May 20, 2014 | 5 comments

Sunlight can be extremely valuable for improving health and productivity. But if the sun’s UV rays are not controlled, they can cause damage to skin, floors and furniture, artwork, wallcoverings, and display merchandise.

Window film is a viable option for controlling UV rays, but it certainly isn’t the only option. How does window film stack up when compared to the most obvious sun-blocking alternative: window shades and blinds?

Glare Prevention
Window film and window shades both do a good job of preventing glare so tenants and occupants aren’t bothered by direct or reflected sunlight – but they do it in different ways. Window shades block or redirect sunlight so it doesn’t enter the space, so using them to prevent glare may mean an increase in artificial lighting requirements. Controlling excessive brightness, window film can prevent distracting glare while still letting in natural light.

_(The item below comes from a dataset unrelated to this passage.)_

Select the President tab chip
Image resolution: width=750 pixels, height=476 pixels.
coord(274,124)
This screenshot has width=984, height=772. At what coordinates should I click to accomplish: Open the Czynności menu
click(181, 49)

Solar Heat Gain and Energy Savings
If you invest in high-performance, low-e window film, you can improve window insulating performance year-round instead of just during summer months. Low-e window film reduces heat loss in winter and solar heat gain in summer, resulting in both cooling and heating energy savings. Because window blinds and shades don’t always improve window insulating performance (they only provide improved insulating performance when down completely with blind slats closed), they can’t provide as much year-round energy savings as low-e window films. Window shades and blinds are located inside the room, so they also capture (absorb) and radiate solar heat into the space. Window film prevents a much higher percentage of solar heat gain from permeating the glass by reflecting the sun’s heat back outdoors.

Access to Safe, Natural Light
Window shades and blinds may create dark interior environments because they block a large amount of natural light. Window film works by blocking up to 99.9% of harmful UV rays, letting in natural daylight and possibly decreasing artificial lighting requirements. Newer low-e films are designed to be spectrally selective and reduce infrared heat while still allowing visible light to pass through. Studies show that providing tenants and occupants with exposure to daylight can improve productivity, reduce absenteeism, diminish health complaints, and increase test scores.

Preservation of Views
Because window shades must be closed in order to work, they inherently block views to nature and outdoor scenery. Window film allows tenants and occupants to enjoy outdoor views while minimizing glare or solar heat gain. One study found that employees with views of nature were more satisfied at work and had more patience, less frustration, and fewer health problems. Another study notes that not having access to outdoor views is associated with higher tension and anxiety levels in office environments.

What methods have you successfully incorporated to control glare and capture year-round energy reduction?


5 Comments


  1. SCOTTY
    May 31, 2014

    I was pleasantly surprised when I read your article and you mentioned the true benefits that Window Films provide.


  2. Vista
    June 2, 2014

    Hi Scotty, glad you agree! Window film offers great benefits for both residential and commercial buildings!


  3. Image Blinds
    September 29, 2015

    Yes, I’ve seen fabulous designs of window films and I was awed. It could be a nice addition to my window treatment selections.


  4. One thing I like about shades as window treatment is we can actually regulate the light coming into our room. If you prefer it rolled up all the way to the top, it gives you a breathtaking, unobstructed view of the outside world.


  5. Vista
    October 5, 2015

    Thanks for your feedback! You’re right – shades rolled all the way to the top of the window offer an unobstructed view. But this may also cause problems with solar heat gain by letting in uncontrolled natural light. That’s where window film comes into play .. it still allows for the breathtaking, unobstructed views you mention, but also controls solar heat gain to reduce air-conditioning loads, prevent fading and glare, etc. Hope this offers a helpful explanation!